(Saved data entries)
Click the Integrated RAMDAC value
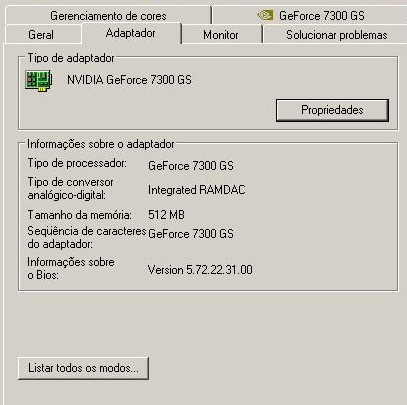Viewport: 407px width, 405px height. pyautogui.click(x=197, y=190)
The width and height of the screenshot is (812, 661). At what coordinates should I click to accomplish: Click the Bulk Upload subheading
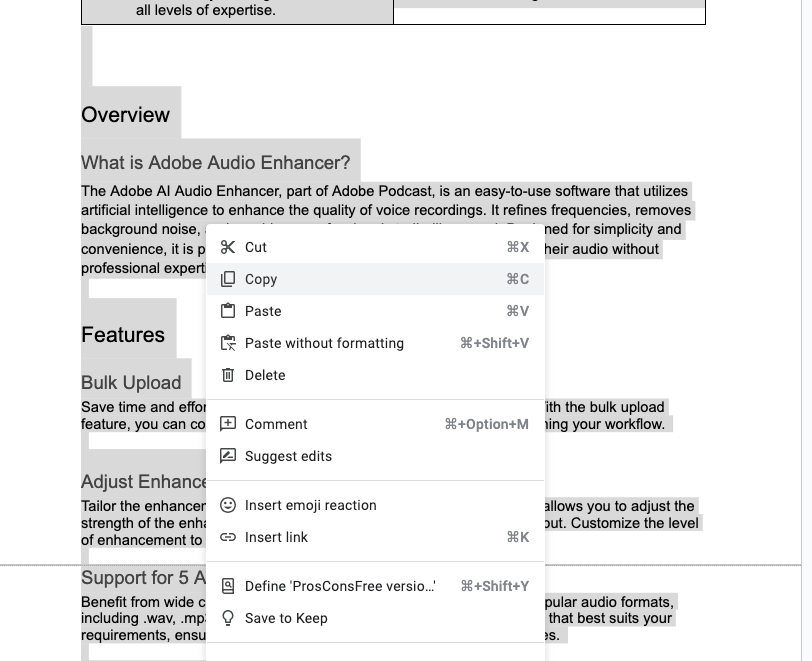click(x=131, y=382)
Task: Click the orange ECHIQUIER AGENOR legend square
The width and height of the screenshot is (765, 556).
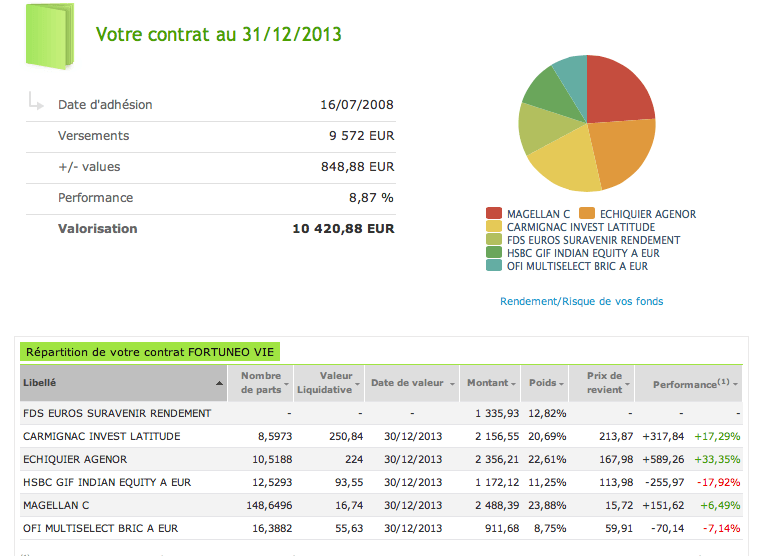Action: pyautogui.click(x=587, y=214)
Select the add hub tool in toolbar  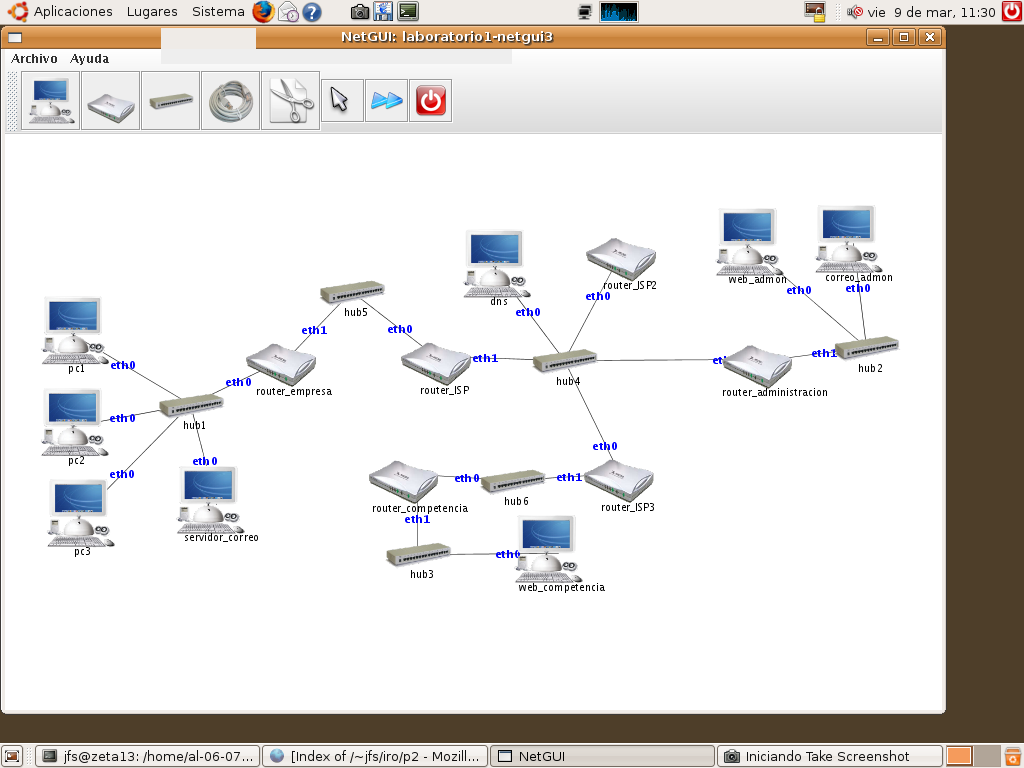[170, 100]
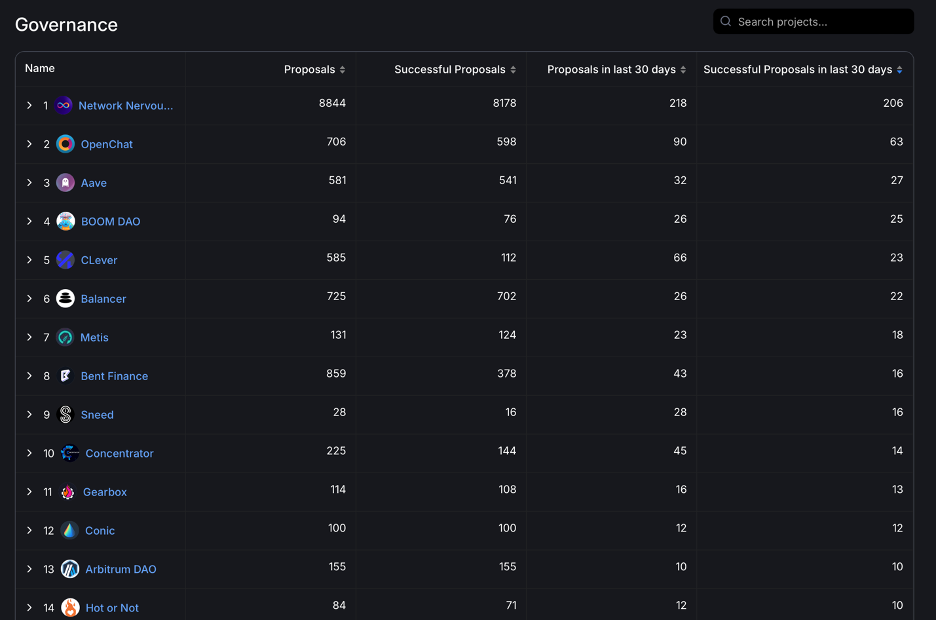Screen dimensions: 936x620
Task: Select the Name column header
Action: click(x=40, y=69)
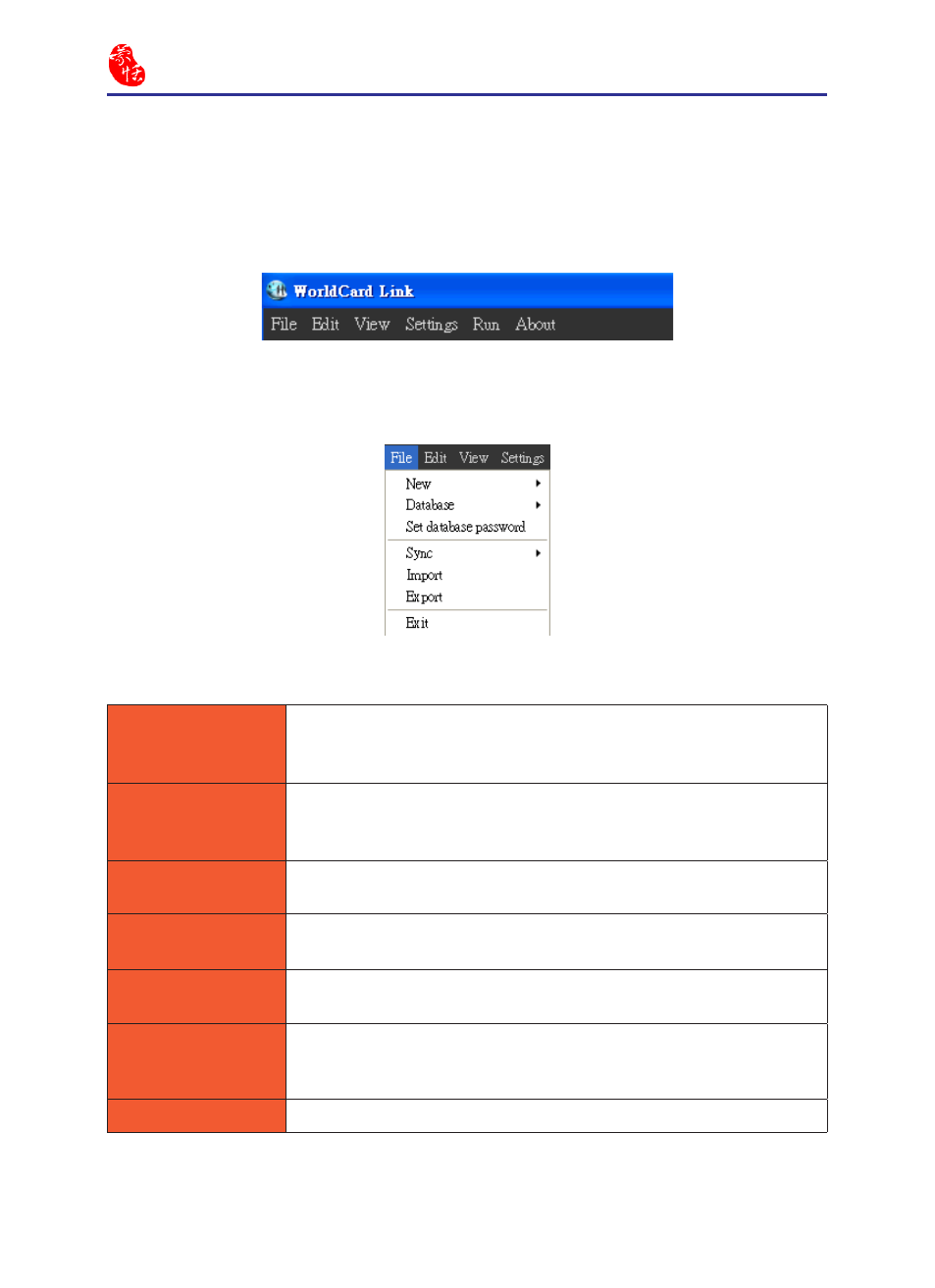935x1288 pixels.
Task: Open the Settings menu in the WorldCard Link bar
Action: point(432,325)
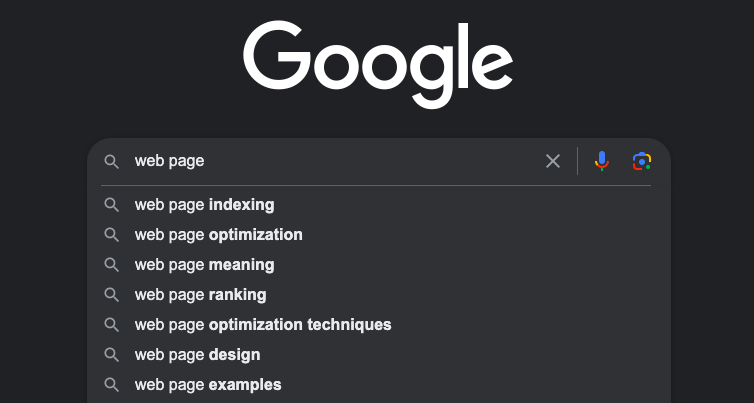Clear the search box text

[x=553, y=161]
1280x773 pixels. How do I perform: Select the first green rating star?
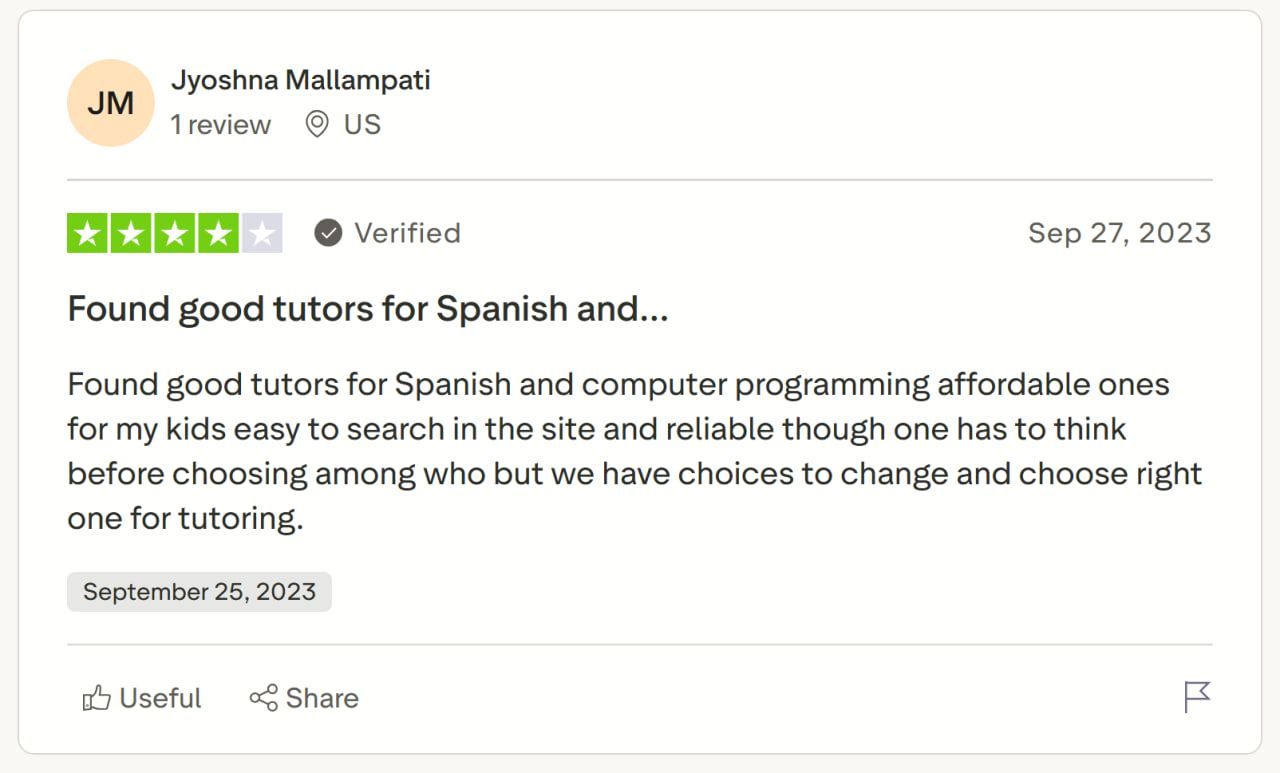click(88, 232)
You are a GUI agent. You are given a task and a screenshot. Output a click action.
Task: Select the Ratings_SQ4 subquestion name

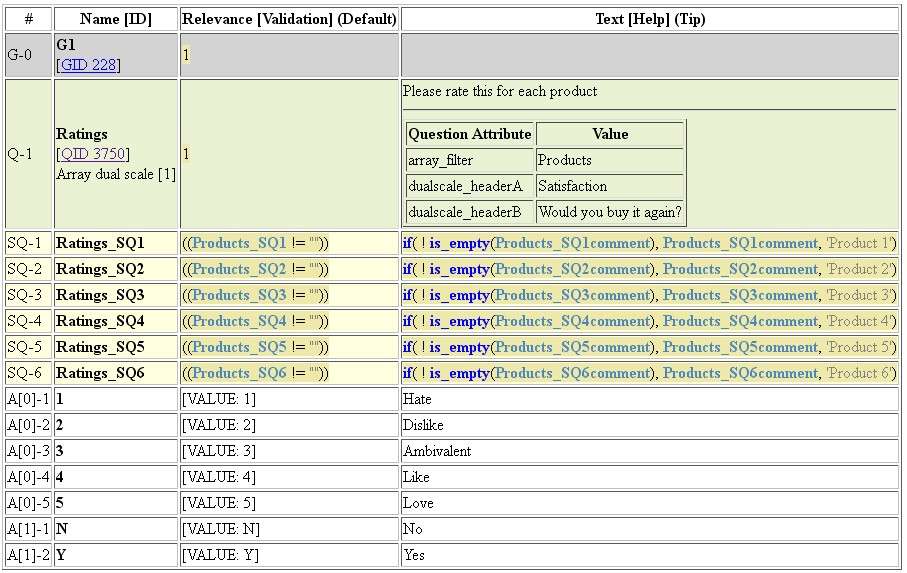[x=100, y=321]
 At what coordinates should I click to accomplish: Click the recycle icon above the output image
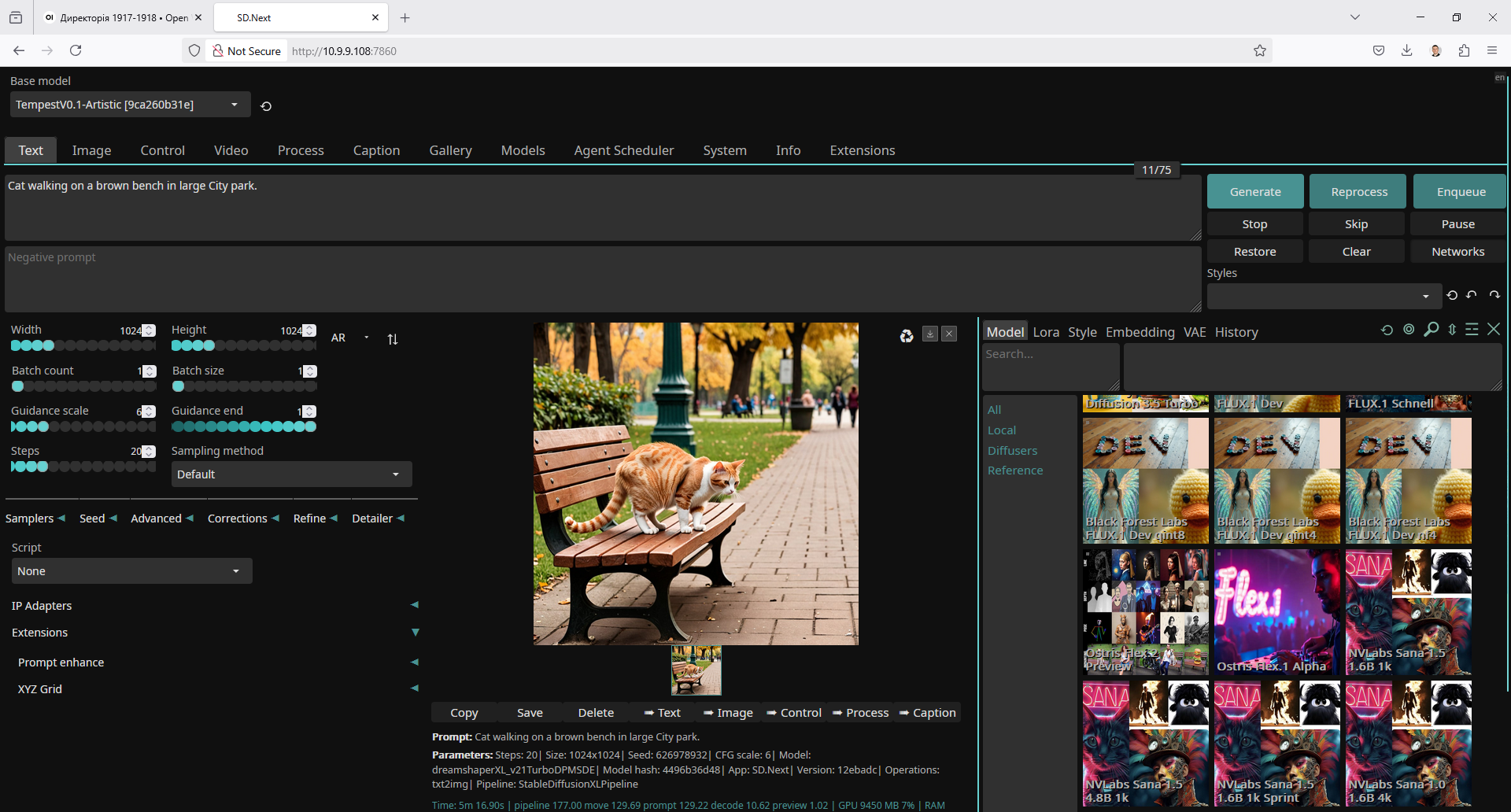point(907,336)
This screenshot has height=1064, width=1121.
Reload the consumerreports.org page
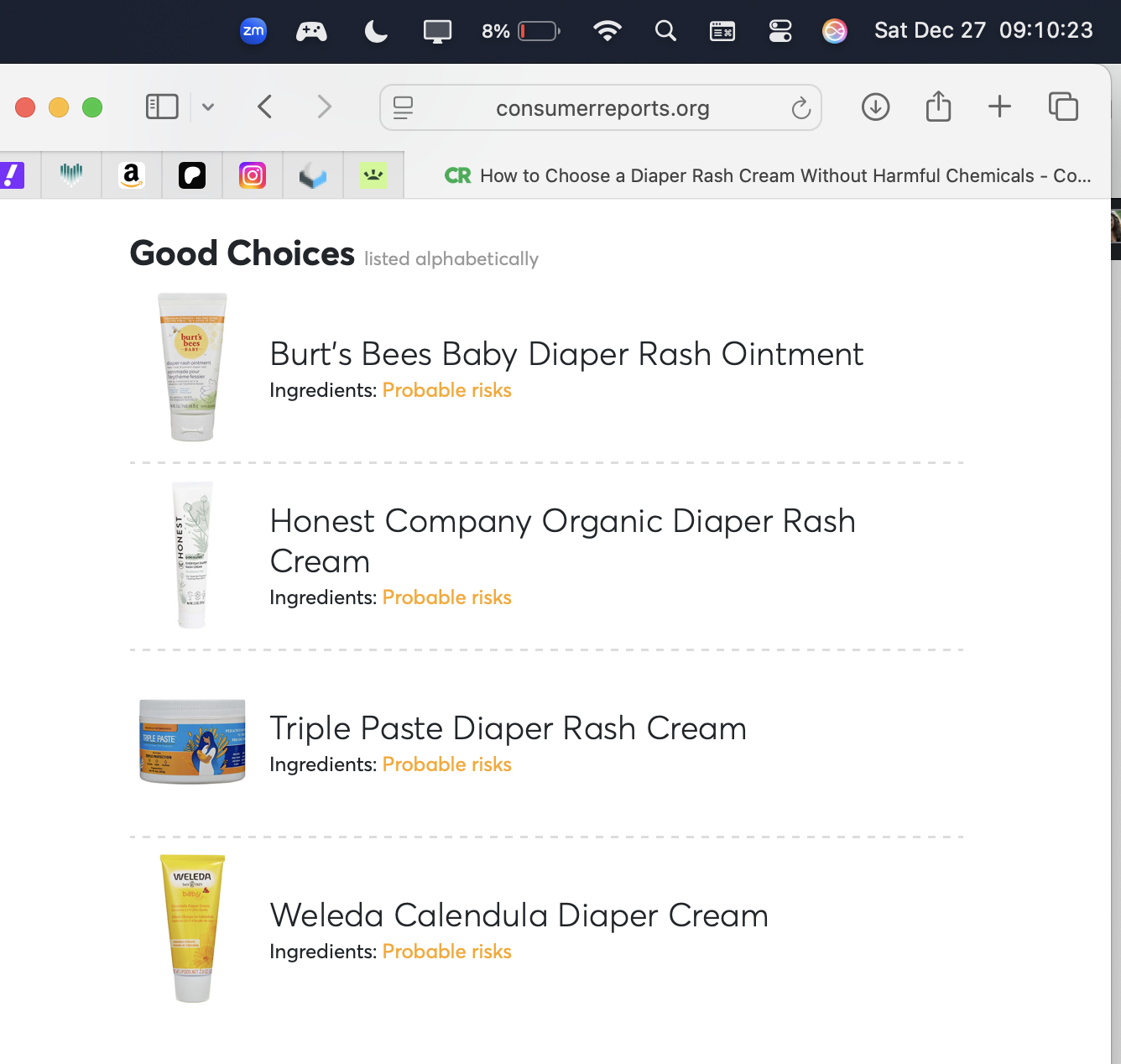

** What you have to do **
Each line from the one holding "the output image" through the final line of the data needs to be transcribed exactly. Include both ends, skip the pictures, and add nothing.

** The completed task **
 At what coordinates should I click to accomplish: Click the recycle icon above the output image
point(907,336)
This screenshot has height=1064, width=1121.
Reload the consumerreports.org page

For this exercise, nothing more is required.